● **YOUR GOAL**
Write out the records again, exactly, leaving none out.

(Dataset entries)
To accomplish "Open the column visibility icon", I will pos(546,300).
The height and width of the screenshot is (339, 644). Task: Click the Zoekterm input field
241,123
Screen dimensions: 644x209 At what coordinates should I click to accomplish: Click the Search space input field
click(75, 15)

● **WRITTEN SOLUTION**
To accomplish "Open the column visibility icon", I will pos(546,300).
The height and width of the screenshot is (339, 644). Task: Click the Zoekterm input field
241,123
Screen dimensions: 644x209 At what coordinates should I click to accomplish: Click the Search space input field
click(75, 15)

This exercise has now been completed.